**Task to carry out**
Please return the full listing below without altering anything.
-- Input data follows --
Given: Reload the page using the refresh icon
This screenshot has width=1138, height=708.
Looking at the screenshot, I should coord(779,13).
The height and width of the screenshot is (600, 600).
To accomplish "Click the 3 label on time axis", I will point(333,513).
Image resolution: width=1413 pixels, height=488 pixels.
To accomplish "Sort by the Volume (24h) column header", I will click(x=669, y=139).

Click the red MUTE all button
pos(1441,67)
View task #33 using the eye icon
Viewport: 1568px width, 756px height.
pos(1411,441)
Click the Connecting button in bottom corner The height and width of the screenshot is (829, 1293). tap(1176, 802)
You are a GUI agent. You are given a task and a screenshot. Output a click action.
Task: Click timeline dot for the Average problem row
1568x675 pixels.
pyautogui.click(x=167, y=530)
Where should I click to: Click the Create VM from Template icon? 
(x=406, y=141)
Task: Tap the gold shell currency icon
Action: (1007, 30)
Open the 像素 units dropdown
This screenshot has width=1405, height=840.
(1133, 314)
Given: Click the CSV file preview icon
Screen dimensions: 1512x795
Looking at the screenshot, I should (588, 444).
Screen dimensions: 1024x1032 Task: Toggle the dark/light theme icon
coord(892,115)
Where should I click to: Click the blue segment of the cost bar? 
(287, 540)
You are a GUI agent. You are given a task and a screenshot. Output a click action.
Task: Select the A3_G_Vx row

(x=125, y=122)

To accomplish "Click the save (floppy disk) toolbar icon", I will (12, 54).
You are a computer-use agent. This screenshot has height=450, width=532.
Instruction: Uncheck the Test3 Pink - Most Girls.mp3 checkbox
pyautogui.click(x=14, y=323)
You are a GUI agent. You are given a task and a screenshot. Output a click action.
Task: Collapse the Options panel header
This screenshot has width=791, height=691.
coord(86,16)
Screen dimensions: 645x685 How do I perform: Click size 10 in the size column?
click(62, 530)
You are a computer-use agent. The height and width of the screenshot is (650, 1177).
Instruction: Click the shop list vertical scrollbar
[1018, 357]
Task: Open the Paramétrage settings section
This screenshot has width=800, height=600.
-- Input data concluded --
**Written answer**
Given: Reload the page using the refresh icon
This screenshot has width=1138, height=708.
Looking at the screenshot, I should coord(779,13).
The height and width of the screenshot is (600, 600).
To accomplish "Click the 3 label on time axis", I will point(333,513).
Image resolution: width=1413 pixels, height=488 pixels.
To accomplish "Sort by the Volume (24h) column header", I will click(x=669, y=139).

Click the red MUTE all button
pos(1441,67)
View task #33 using the eye icon
Viewport: 1568px width, 756px height.
pos(1411,441)
Click the Connecting button in bottom corner The height and width of the screenshot is (829, 1293). tap(1176, 802)
You are a GUI agent. You are given a task and a screenshot. Output a click action.
Task: Click timeline dot for the Average problem row
1568x675 pixels.
pyautogui.click(x=167, y=530)
Where should I click to: Click the Create VM from Template icon? 
(x=406, y=141)
Task: Tap the gold shell currency icon
Action: (1007, 30)
Open the 像素 units dropdown
This screenshot has width=1405, height=840.
(1133, 314)
Given: Click the CSV file preview icon
Screen dimensions: 1512x795
Looking at the screenshot, I should (588, 444).
Screen dimensions: 1024x1032 Task: Toggle the dark/light theme icon
coord(892,115)
Where should I click to: Click the blue segment of the cost bar? 
(287, 540)
You are a GUI agent. You are given a task and a screenshot. Output a click action.
Task: Select the A3_G_Vx row

(x=125, y=122)

To accomplish "Click the save (floppy disk) toolbar icon", I will (12, 54).
You are a computer-use agent. This screenshot has height=450, width=532.
Instruction: Uncheck the Test3 Pink - Most Girls.mp3 checkbox
pyautogui.click(x=14, y=323)
You are a GUI agent. You are given a task and a screenshot. Output a click action.
Task: Collapse the Options panel header
This screenshot has width=791, height=691.
coord(86,16)
Screen dimensions: 645x685 How do I perform: Click size 10 in the size column?
click(62, 530)
You are a computer-use agent. The height and width of the screenshot is (650, 1177).
Instruction: Click the shop list vertical scrollbar
[1018, 357]
Task: Open the Paramétrage settings section
This screenshot has width=800, height=600.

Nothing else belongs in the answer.